TASK BRIEF
From the article on the Abyei talks, extract everything from "Of the eight, Sudan" down to "their four seats.", copied word for word.

READING PASSAGE
BEGIN

South Sudan chief negotiator Pagan Amum Okiech said yesterday that Sudan raised new demands on the nominees to the Abyei Legislative Council in contradiction of the previous agreements.
Formerly, Sudan’s ruling party used to front nominees for 40 per cent (8) of the seats in the 20-member assembly, as South Sudan nominates members for the remaining 60 per cent (12).

Of the eight, Sudan would front four Dinga Ngok members, who are the original inhabitants of Abyei and four from the cattle-herding Misseriya tribe that grazes its cattle in the area during the dry season.

Under this model, 16 members of the council were coming from the Dinka Ngok. But during the talks at the weekend, Pagan said Sudan raised its representation to 50 per cent, even without guarantee that the Dinka could still hold their four seats.

“Sudan has presented different conditions from those we agree upon. So the talks have ended without agreement,” Pagan said. “We would like the African Union to exercise its influence to persuade Sudan to drop the new conditions”.

The nine Dinka Ngok chiefdoms of Abyei, which was administratively transferred from Southern Sudan to Southern Kordofan in 1905, fought alongside the south against the successive Khartoum governments in the decades-long civil war that culminated in the 2005 peace deal, paving the way for independence of South Sudan in July 2011.

The peace deal provided for a referendum in January 2011 for the Dinka Ngok chiefdoms that were transferred to decide whether to join their African brothers in the South or remain as part of Sudan. But the vote was derailed as both sides could not agree on who was an eligible voter.

Different page
However, Sudan gave a different account of the weekend talks, saying the “meetings on Abyei have scored success as the two parties agreed on formation of administrative structures immediately,” according to the Sudanese Medica Centre (SMC).

SMC reported Sudan’s co- chair of Abyei Joint Oversight Committee (AJOC), Al Khar Al Fahim, as saying the negotiators “have taken notice of each other nominations and agreed on legislative council and administration presidency.”

Mr Pagan, however, said the statement by Sudan was “wrong”.

END

MATERIAL PROVIDED

BEGIN

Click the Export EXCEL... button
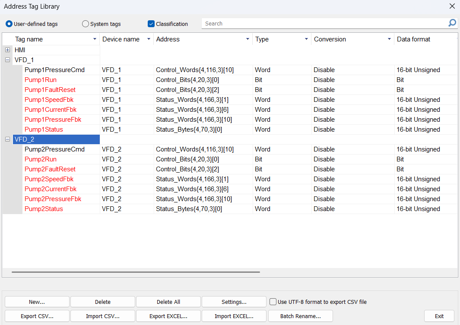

END

PROBLEM SOLUTION
Of the eight, Sudan would front four Dinga Ngok members, who are the original inhabitants of Abyei and four from the cattle-herding Misseriya tribe that grazes its cattle in the area during the dry season.

Under this model, 16 members of the council were coming from the Dinka Ngok. But during the talks at the weekend, Pagan said Sudan raised its representation to 50 per cent, even without guarantee that the Dinka could still hold their four seats.